Looking In and Checking In
I was always nervous about mindfulness practices because of their focus inward. Sometimes I use self-care as a distraction (which is fine!) but I think it’s as equally as important to have reflective time and do things to heal the parts of me that I avoid in the day-to-day. I finally decided to be a little more disciplined with meditation (something I’ve done on and off for years) because of all the extra free time I’ve had quarantining. It’s not always easy, but I’ve come a long way throughout quarantine and I’m so proud to have a mindfulness practice that I enjoy now!

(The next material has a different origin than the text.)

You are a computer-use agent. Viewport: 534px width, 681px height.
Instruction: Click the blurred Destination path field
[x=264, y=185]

I grew a lot since last March, because when we first went into lockdown my anxiety and mental health really got so much worse, as I’m sure it did for so many others. While I’ve dealt with these issues for most of my life, this rapid depletion really took a toll on me. But finally, it pushed me to get the help I needed. When I was finally diagnosed, my doctors explained to me that I had been treated for anxiety and depression my whole life which were just symptoms of a larger issue. Since my proper diagnosis, I finally am on the right meds, and I’m able to adequately process things for what feels like the first time in my life. While I still have so much more work to do, I feel like I’m on the right track
I started an upcycled and repurposed fashion and accessory business in December of 2019, and just as I was gearing up for my first ever Spring Farmer’s Market, major business shutdowns governed our local economy and commerce. I had worked so hard to build up inventory to display on my table and suddenly I had nowhere to sell it. I was afraid of using e-commerce platforms because my whole shtick was “Shop Local—Stay Local” but I needed an outlet for my mission on reused textiles and slow fashion.

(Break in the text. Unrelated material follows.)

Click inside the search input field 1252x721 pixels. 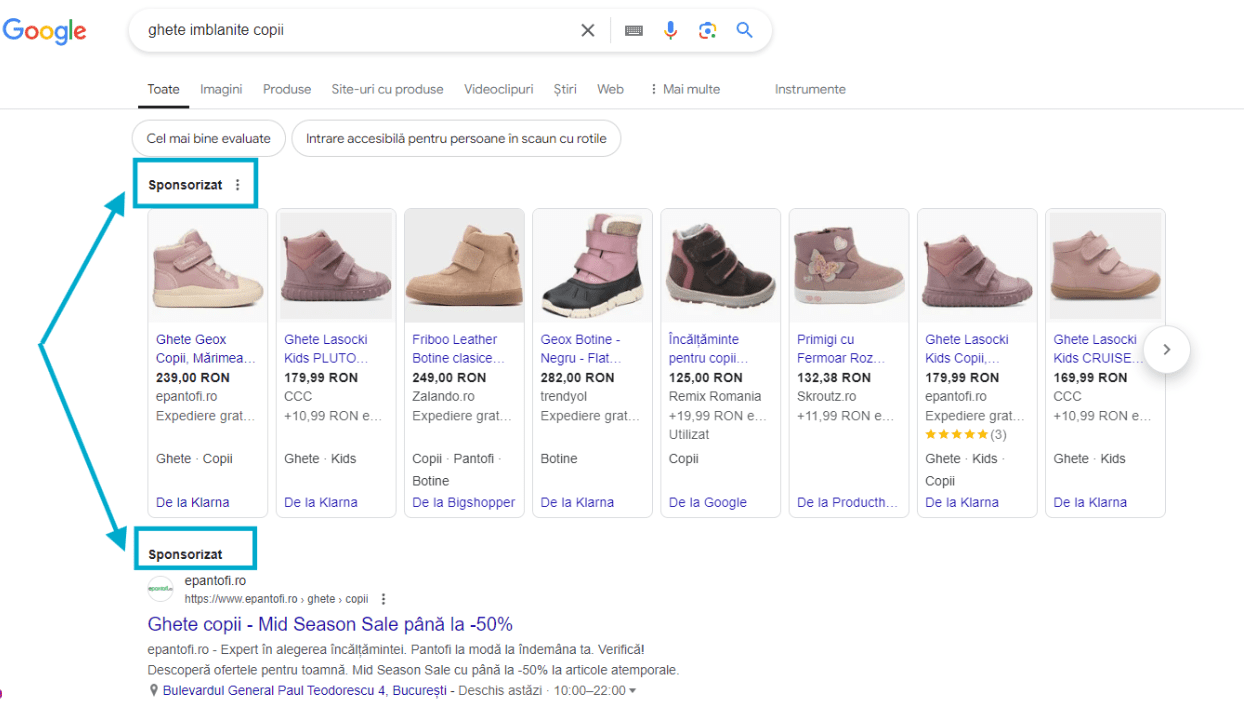[x=350, y=30]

Instead of falling prey to the ever-booming outlet of e-commerce, I grew the confidence to reach out to local shops and vendors to carry my products in their stores which not only helped my business grow but also supported the other small, struggling businesses. Projects that I let hang on the shelves unfinished were finally up for sale and I was able to produce enough income to cover some student debt, invest in stock portfolios, purchase upgraded supplies for my business and give my family of five a little cushion without them ever knowing that I was struggling in the beginning.
Leap of Faith
I am proud that I found the courage/strength to make a huge decision that was a leap of faith but was right for my life/health. Of course- I decided to move during the pandemic. It was a big decision but was what I needed to do to adjust to this new normal of 2020. It was a decision I needed for my own mental health to feel comfortable in my own space while living in a global pandemic.
I have an active eating disorder. I’ve lost close to 55lbs and I’ve been obsessively using a scale through the past months. While helping a friend move, I noticed, with no malicious intentions, that their scale had ended up in my car. Rather than taking the scale and secretary exploiting it, I took the scale out of my car and expressed to my friend that I think the scale should stay in their car.